Vielmehr ist das meistens auch eine unreflektierte Weitergabe der fremdgesteuerten Kriegspropaganda infolge einer inkompetenten, unqualifizierten und kritiklosen Verarbeitung der zur Verfügung gestellten, als „echte Informationen“ suggerierten Desinformationen, deren Kriegsbilder irreführen und/oder die das Gesamtbild auf dem Kriegsschauplatz verstellend darstellen, oft virtuelle Siege wortgewaltig verkünden und Niederlagen lautlos verschweigen.

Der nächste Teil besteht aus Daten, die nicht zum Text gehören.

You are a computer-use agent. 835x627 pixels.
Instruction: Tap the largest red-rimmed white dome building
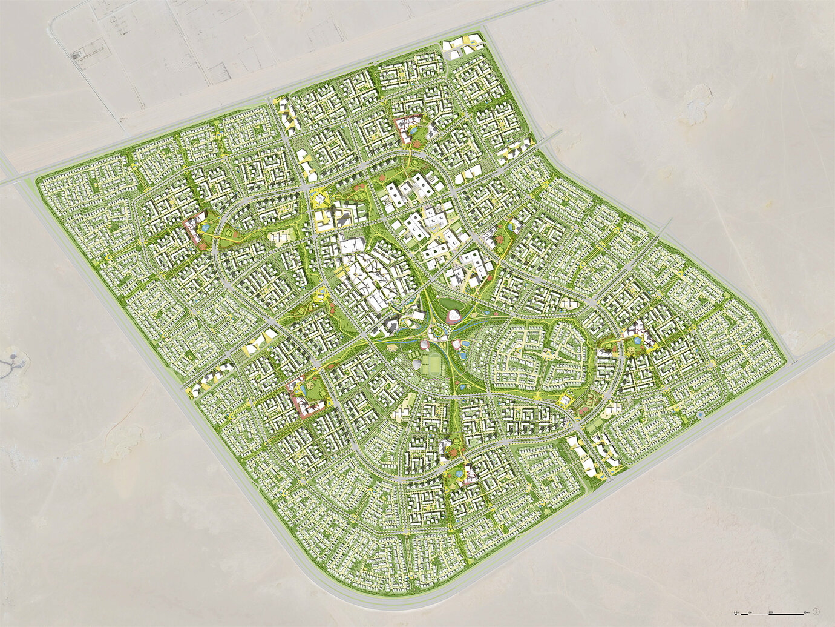click(x=453, y=314)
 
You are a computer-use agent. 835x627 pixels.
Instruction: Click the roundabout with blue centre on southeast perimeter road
click(x=700, y=415)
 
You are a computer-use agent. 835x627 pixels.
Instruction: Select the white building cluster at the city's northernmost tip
click(x=463, y=45)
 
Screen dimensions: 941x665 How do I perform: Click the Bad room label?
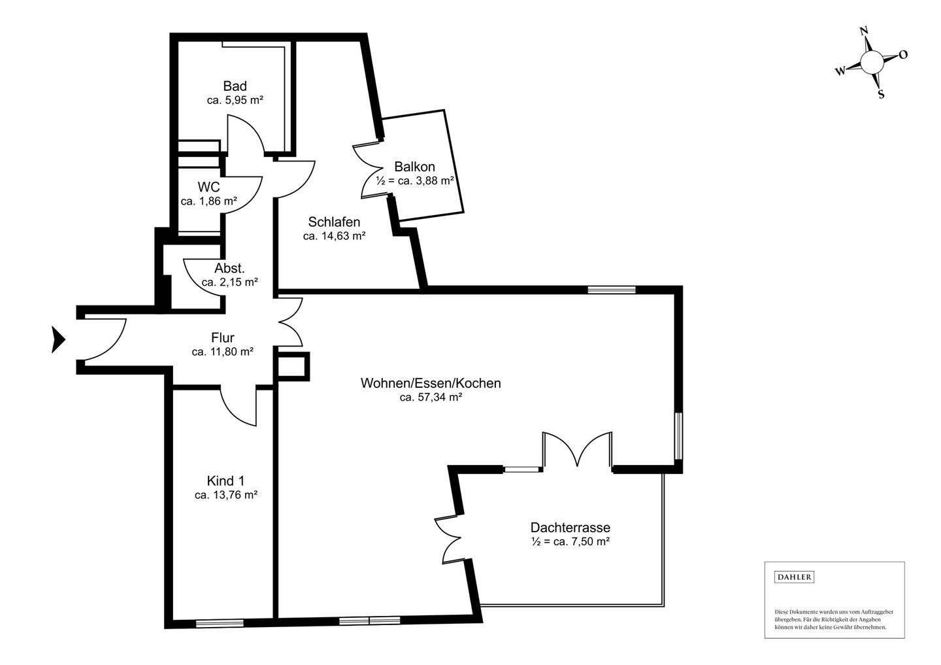coord(235,86)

Apropos Bilder – Weltbilder, Menschenbilder, Kriegsbilder! Sie haben eine gewaltige Macht über uns, ohne dass wir uns oft dessen bewusst sind. „Oft hat es den Anschein“ – schrieb der Berliner Philosoph Wilhelm Weischedel (1905-1975) einst resignierend -, „als sei gar nicht der Mensch ihrer mächtig, sondern als seien sie die Herren des Menschen, als handle es sich in den weltanschaulichen, religiösen und politischen Auseinandersetzungen nicht so sehr um einen Kampf der Menschen untereinander, als vielmehr um einen Streit der Bilder im Menschen und um den Menschen.“

„So kann man am Ende“ – resümiert Wieschedel – „von einer Dämonie der Bilder sprechen. Denn das Dämonische ist das unfassbar Mächtige … Es ist, als stünde der Mensch ständig unter dem Ansturm von Mächten, die sich ins Bild tarnen.“2

Und so ist auch unsereiner in Zeiten des Krieges dem Ansturm der Kriegspropaganda ausgesetzt , die sich in den Bildern tarnt, sich hinter den Bildern versteckt und mit den Bildern täuscht.

Nichts ist so ein- und aufdringlich, wie die uns von der Kriegspropaganda aufgezwungenen Bilder, die auf uns einwirken, ohne dass wir deren Wahrheitsgehalt überprüfen können. Sie wirken auf uns wie Beschwörungsformeln, fesseln uns und ziehen uns in ihren Bann.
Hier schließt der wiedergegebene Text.